UWI Embarks on Multimillion-Dollar Agricultural Project
The University of the West Indies’ (UWI) Cave Hill Campus is embarking on a multimillion-dollar agricultural project that will transform the agriculture industry, the Barbados Nation reported.
With the help of the Centre for Food Security and Entrepreneurship, UWI will be utilizing 28.5 acres of land on Dukes Plantation to construct a state-of-the-art agro-business park that will encompass a number of agronomic aspects.
The project was highlighted Saturday by Eudine Barriteau, professor and principal of the campus, as she addressed an audience at the Centre for Food Security & Entrepreneurship Exquisite Local and Caribbean Product launch at Limegrove Lifestyle Centre, Holetown, St James.
During her speech, she said a modern approach to agriculture was needed to show how far the industry could be developed.
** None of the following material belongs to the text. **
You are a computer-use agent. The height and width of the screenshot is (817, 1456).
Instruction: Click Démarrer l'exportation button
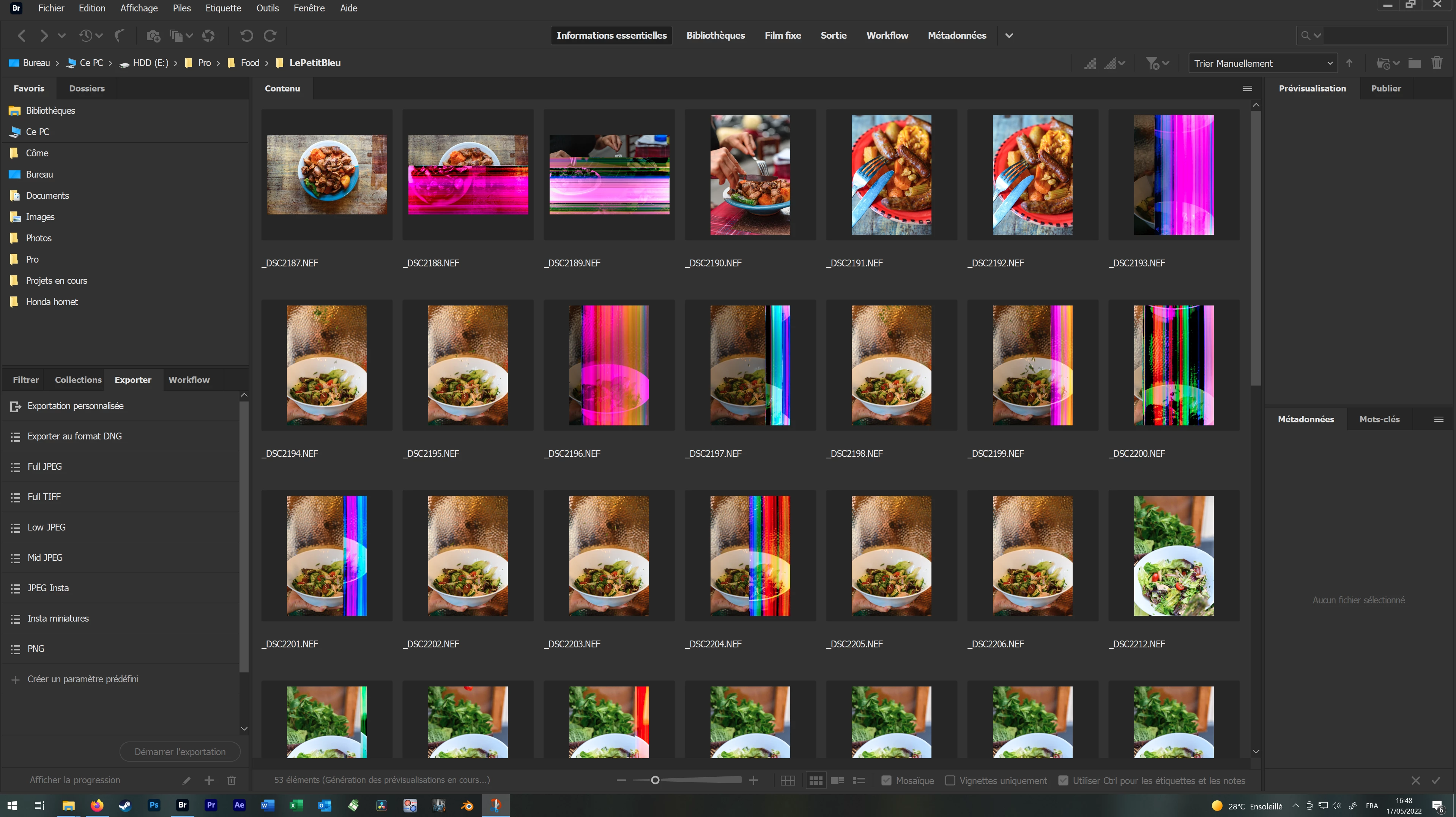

Caribbean Countries Look to Improve Fisheries Sector
A number of recommendations aimed at boosting production in the fisheries and aquaculture sector as well as risk insurance for fisheries will be submitted to the 12th meeting of the Ministerial Council of the Caribbean Regional Fisheries Mechanism (CRFM) in Montserrat next month, the Antigua Observer reported.
CRFM Executive Director Milton Haughton said it is time for Caribbean Community (CARICOM) countries “to pay more careful attention and make the investments necessary to protect and fully utilize our coastal and ocean resources for sustainable development.”
The CRFM said that the recommendations going before the May 18 meeting had been drawn up at the recently concluded annual meeting of the Caribbean Fisheries Forum in Montserrat.
It said that the forum’s recommendations also include measures to deal with the ongoing challenges to fisheries subsidies, gender mainstreaming and the development of critical fishery management plans.